Thursday's events were primarily focused on a team-exercise that was intended to showcase our ability to use the technologies we had learned about during the previous two weeks. This opportunity was not so much given for ourselves as for the staff to see where the individuals had learned from the presentations, and perhaps to offer feedback for the next cycle of the ISSGC.

Having said that, I'll mention briefly that the students had been organized as one team for the scavenger hunt, but that due to some unintentional "weighting" of my original team, the teams were restructured. Our original team was solely OSG participants, and as a team we thought this was unfair to the spirit of the competition, so we made sure to mention it to the staff. Therefore, the new teams were given to us almost just-in-time for this competition. Nevertheless, we each as appropriate bandied together as a team and set off to work when the assignment was given to us.
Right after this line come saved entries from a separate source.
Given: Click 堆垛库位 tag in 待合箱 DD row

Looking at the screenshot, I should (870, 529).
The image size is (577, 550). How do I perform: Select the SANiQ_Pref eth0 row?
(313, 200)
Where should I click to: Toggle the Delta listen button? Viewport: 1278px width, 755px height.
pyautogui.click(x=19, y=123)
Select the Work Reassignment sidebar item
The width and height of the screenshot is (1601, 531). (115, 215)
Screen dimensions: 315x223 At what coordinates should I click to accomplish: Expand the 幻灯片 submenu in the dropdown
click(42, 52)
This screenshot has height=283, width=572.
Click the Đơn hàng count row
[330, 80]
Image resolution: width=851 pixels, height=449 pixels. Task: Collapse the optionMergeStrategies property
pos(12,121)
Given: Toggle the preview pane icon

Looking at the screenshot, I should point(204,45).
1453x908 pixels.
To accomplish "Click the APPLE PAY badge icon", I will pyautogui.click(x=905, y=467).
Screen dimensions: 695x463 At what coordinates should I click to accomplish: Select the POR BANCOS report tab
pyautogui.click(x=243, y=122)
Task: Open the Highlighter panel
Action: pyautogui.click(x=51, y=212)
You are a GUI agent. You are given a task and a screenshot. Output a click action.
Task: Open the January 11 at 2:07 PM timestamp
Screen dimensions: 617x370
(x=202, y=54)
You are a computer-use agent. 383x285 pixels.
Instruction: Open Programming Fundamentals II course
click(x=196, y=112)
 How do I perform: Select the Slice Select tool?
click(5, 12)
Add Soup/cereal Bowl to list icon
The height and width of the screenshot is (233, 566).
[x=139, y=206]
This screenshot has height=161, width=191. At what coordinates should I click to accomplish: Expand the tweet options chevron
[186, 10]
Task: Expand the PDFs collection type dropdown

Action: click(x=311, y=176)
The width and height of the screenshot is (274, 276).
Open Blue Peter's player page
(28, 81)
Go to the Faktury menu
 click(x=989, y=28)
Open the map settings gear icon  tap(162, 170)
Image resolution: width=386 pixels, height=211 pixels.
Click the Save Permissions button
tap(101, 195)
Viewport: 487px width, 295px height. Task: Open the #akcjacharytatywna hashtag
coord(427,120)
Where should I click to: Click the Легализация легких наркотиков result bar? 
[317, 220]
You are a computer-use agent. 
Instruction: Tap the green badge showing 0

So let me set up the "what happened here" so everyone can get a glimpse. The morning of the competition we gathered together in the main auditorium and David set the stage for what we were about to be given. We had approximately 24 hours to complete the task, which was to find each of six "pillars" focused around a given technology. Each pillar could only be found with the technology in question, so for instance, the gLite pillar could not be found with the Condor toolkit.

Each pillar in question was arranged in a 2D space on a Cartesian grid of -10,000 to 10,000 on each axis. Each pillar then contained a plaque that would contain a word, and once the word was found, it was to be keyed into the scoring system along with the coordinates where it was found. The executable to be used to find each word was a pre-compiled jar given to us by the project leads and listed on the appropriate technologies page. Some pretense was made that the experiment was in a 3D space, but I've done the exercise, it was 2D only.

Initially the students were given a database to write an app to retrieve values from, and those values were to be clues to help students find some initial pillars. Most of the teams got those clues pretty quickly, and were off to the next part; find the pillars themselves.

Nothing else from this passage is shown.